Wednesday, August 31, 2005

 

Let there be light...

A recent NY Times poll shows that 42% of respondents think humans and other animals have existed in their present form since the beginning of time. Sigh. Of course, people believe all kinds of weird stuff, but in this case, they want to teach it at school.

It is weird to see this issue actually progress backwards through time. I think we're back to about 1870 at this point. If it continues, we might get back to 1781 or so, when Thomas Jefferson and other Deists were arguing that extinctions were impossible and never happened, because God wouldn't let things die out:

The bones of the Mammoth which have been found in America, are as large as those found in the old world. It may be asked, why I insert the Mammoth, as if it still existed? I ask in return, why I should omit it, as if it did not exist? Such is the economy of nature, that no instance can be produced of her having permitted any one race of her animals to become extinct; of her having formed any link in her great work so weak as to be broken. -- From Notes on the State of Virgina, 1781-1782.
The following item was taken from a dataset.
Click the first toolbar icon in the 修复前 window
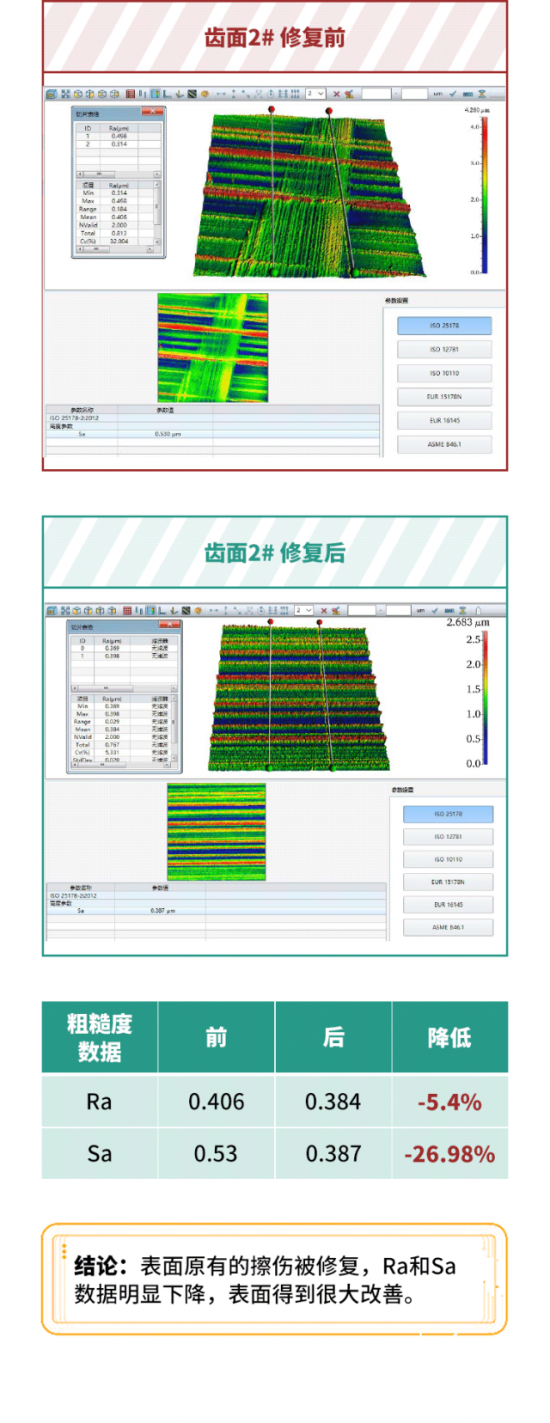Viewport: 550px width, 1423px height. (52, 94)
What's doubly weird is that no other countries are suffering from this plague of boobs - it's mostly a dead issue in Europe and South America.

Tuesday, August 30, 2005

 

Sky High - Movie Review

Loved it. Kind of a Harry Potter/Breakfast Club feel with the goofy superhero stuff I love from The Tick and games of Champions back in college. Not all of the jokes worked, but I laughed out loud on many occasions, and the story, while not innovative, is fun, sweet, and nicely done. I went with my kids, and I was very happy to see that for once I was watching a kid-oriented movie where no one farted. There was one reference to a full diaper, but it was relatively low key. See Racing Stripes for wildly inappropriate kid-movie scatology. I'm not a fuddy-duddy, and I know from being six once that such stuff is very funny then, but I'm not there anymore.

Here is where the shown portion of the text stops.